Building Ridgeline Plots in R with the "ggridges" Package
By Stephen Hill in R
December 1, 2021
In this blog post we’ll look at creating Ridgeline Plots in R. A Rigdeline Plot (sometimes referred to as a Joy Plot) is typically used to visualize a single quantitative variable across several categories. In our first example, we will look at how the distribution of daily maximum temperature in Lincoln, Nebraska (a quantitative variable) changes by month (categorical). The second example uses college football data from the “cfbfastR” package cfbfastR R Package. Let’s get started!
As we usually do in R, start by installing and loading the necessary packages using R’s “install.packages” and “library” functions. In my code below, I have commented out the “install.packages” functions as I have already installed these libraries and do not need to install them again.
I use Tidyverse functions in virtually all of my R projects and we need access to the “ggplot2” package (part of the Tidyverse) for this work. The Ridgeline plots are created via the “ggridges” package ggridges R Package. As noted above, the “cfbfastR” package will be used to obtain college football data for one of our examples.
#install.packages("tidyverse") #install.packages("ggridges") #install.packages("cfbfastR") library(tidyverse) library(ggridges) library(cfbfastR)
Loading the Data
For our first few Ridgeline Plot examples let’s use the “lincoln_weather” dataset that is part of the “ggridges” package. This package contains weather data from the year 2016 from Lincoln, Nebraska. We create a data frame called “lincoln” with the line of code of below.
lincoln = ggridges::lincoln_weather
Ridgeline Plots with the “ggridges” package are created using standard “ggplot2” syntax with the Ridgeline plots provided as a “geom”. Let’s start by building a Ridgeline Plot of temperature by month with histograms. The code here is pretty straightforward. The key is the use of “geom_density_ridges”. Setting “stat” to “binline” allows for histograms rather than smoothed density plots (we’ll see those in a moment). With the exception of the added x and y axis labels, the code here is default. The quantitiative variable “Max Temperature [F]” is placed on the x axis with “Month” on the y axis. Note the use of the backtick symbol (`) around the name of the “Max Temperature [F]” variable. This is necessary because of the spaces present in the variable name.
ggplot(lincoln, aes(x = `Max Temperature [F]`, y = Month)) + geom_density_ridges(stat = "binline") + xlab("Maximum Temperature [F]") + ylab("Month")

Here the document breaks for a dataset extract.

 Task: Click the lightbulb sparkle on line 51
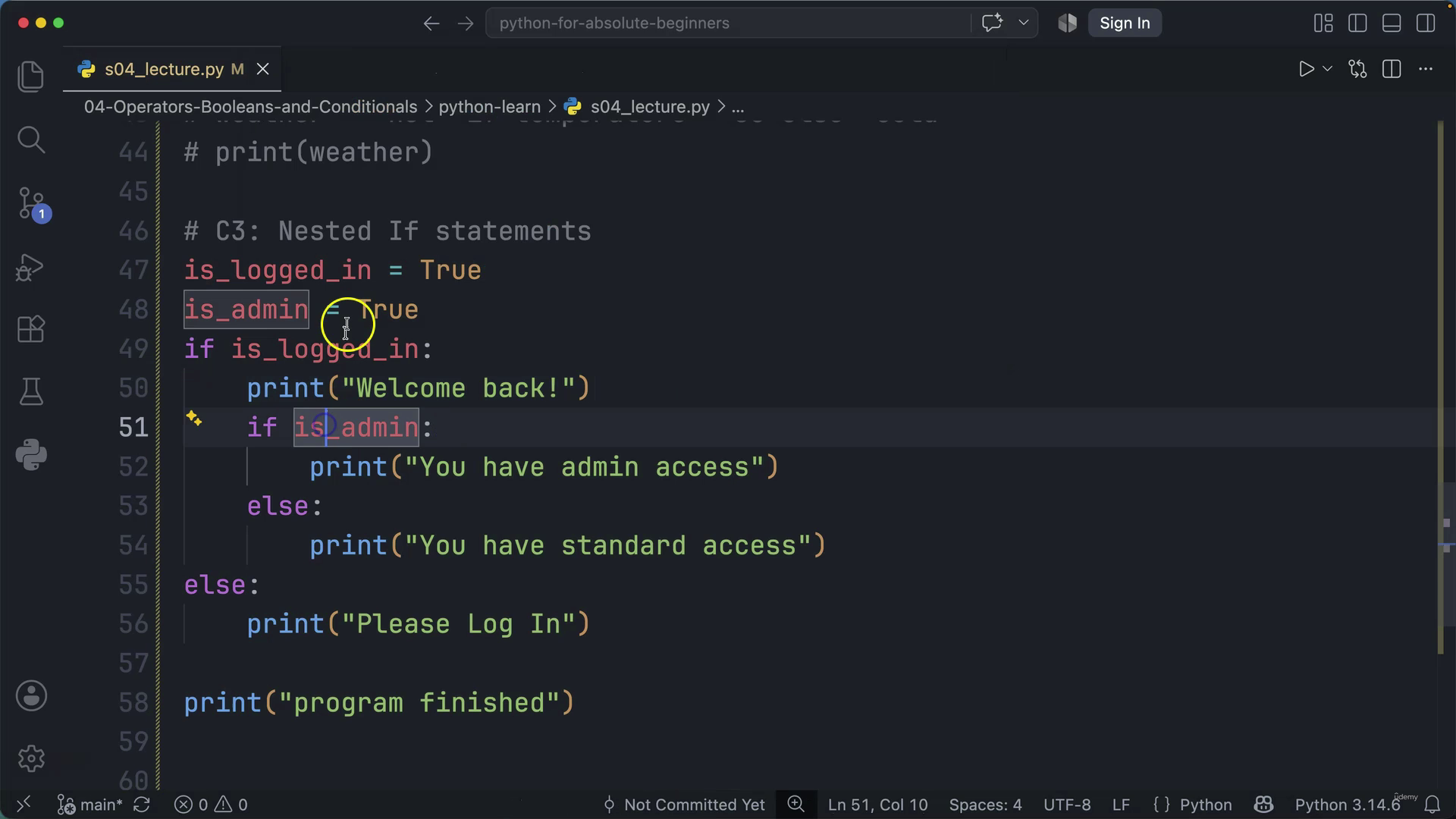(194, 419)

My first reaction to this plot is a resounding “meh”. Let’s make a few changes to see if we can improve the plot:
- To reduce the overlap of the histograms (see the June histogram overlapping May, for example) we can change the “scale” parameter in “geom_density_ridges”. A “scale” of 1 sets the height of each category to the height of the tallest histogram bar. Higher values for “scale” allow more overlap. If you don’t mind a bit of overlap, feel free to adjust “scale” to your liking. As you might expect, adjusting “scale” the other direction (less than 1) increases the gap between the tallest histogram bar and the histogram for the category above it.
- The default number of bins for each histogram is 30. That seems like a bit too many for this example, so I changed the number of bins to 20 via the “bins” parameter inside the “geom_density_ridges”.
- Personally, I prefer either the “theme_bw” or “theme_minimal” themes. Here I’ll use theme_bw.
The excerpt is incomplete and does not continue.